9:50 marca el reloj del monitor del bus, 10:50 marca el resto de relojes que están calibrados a la hora real. Llegamos a la parada final. Desciendo las escaleras y decido hablar con el chófer que entregó las cajas a aquél hombre que ya estará en Venezuela.
-Buenas amigo, ¿Qué hizo la policía con los equipajes? Le pregunto.
-¡Uy no! Eso se pusieron a abrir de todo. Me responde el hombre, de cabello negro liso, arrugas en los ojos, y ojeras típicas de cualquier chofer de bus después de un largo viaje.
-Y ¿Qué pasó con esas dos cajas que le abrieron y que estaban grabando? Le pregunto, dándole a entender que vi esas cajas.
-¿Ah?
Nuevamente le formulo la pregunta, esperando que no me haya entendido por estar llevando tapabocas.
- ¿Qué?
Hago un último intento, quitándome el tapabocas, hablando lento y claramente. “Esas dos cajas que usted bajó y que recogió el señor en el sendero de arena”. Vi que esta vez sí me entendió la pregunta. Él mira a otro lado, retoma la compostura y responde.
-¿Cómo? ¿Cuáles cajas? Eso lo abrieron todo, todo.
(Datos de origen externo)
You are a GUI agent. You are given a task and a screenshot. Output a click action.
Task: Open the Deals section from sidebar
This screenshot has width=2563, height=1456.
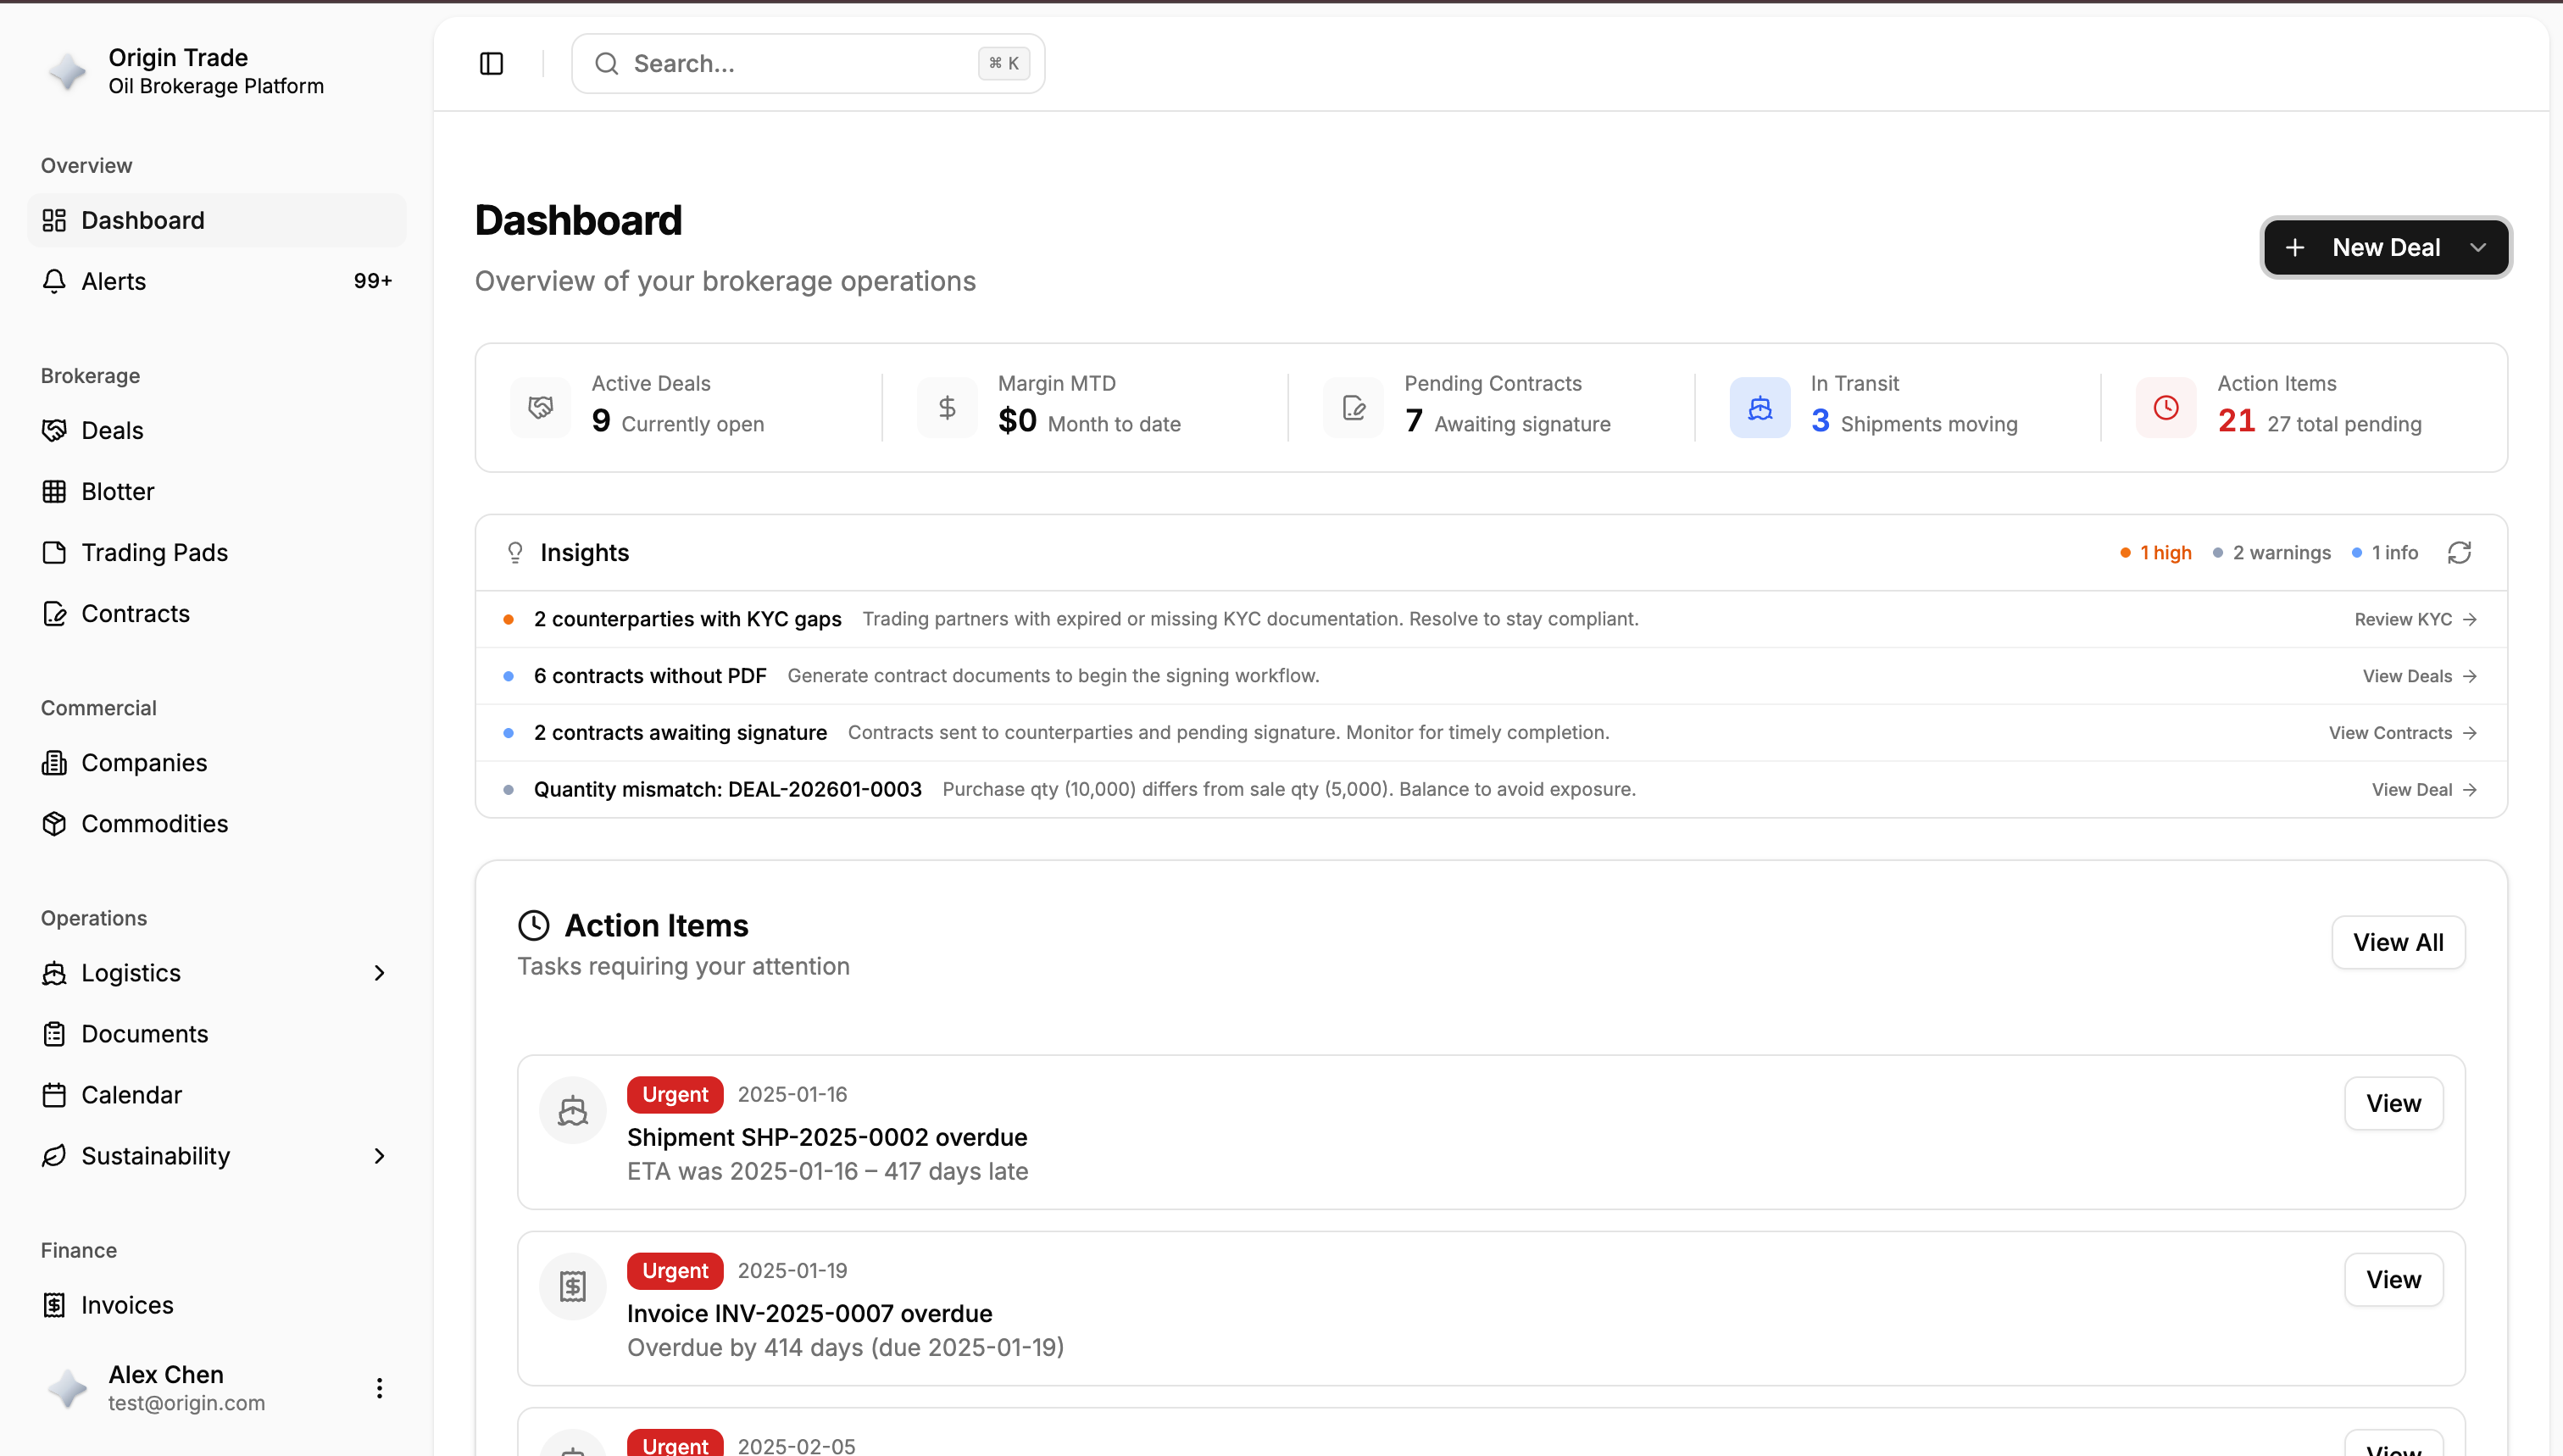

El hombre se aleja y continúa ayudando a bajar los equipajes. Once de la mañana, aquel hombre que recibió el recado ya ha de estar del otro lado, aquellos policías ya debieron haber borrado de su cámara aquellas grabaciones o fotografías que tomaron del contenido de esa caja, y este testimonio probablemente sea el único documento del evento. Yo, aún, quedo con más preguntas que respuestas de lo que habrá ocurrido en esa frontera, esa frontera invisible y porosa que poco cumple su función de separar a dos países. Dos territorios en crisis. Entre líneas entendí que no es asunto mío, y que debería hacer ahora lo que aquellos uniformados hicieron veinte minutos antes, y que cientos antes de ellos en toda nuestra historia como país también han hecho, y muchos otros, después de mí también harán: mirar a otro lado.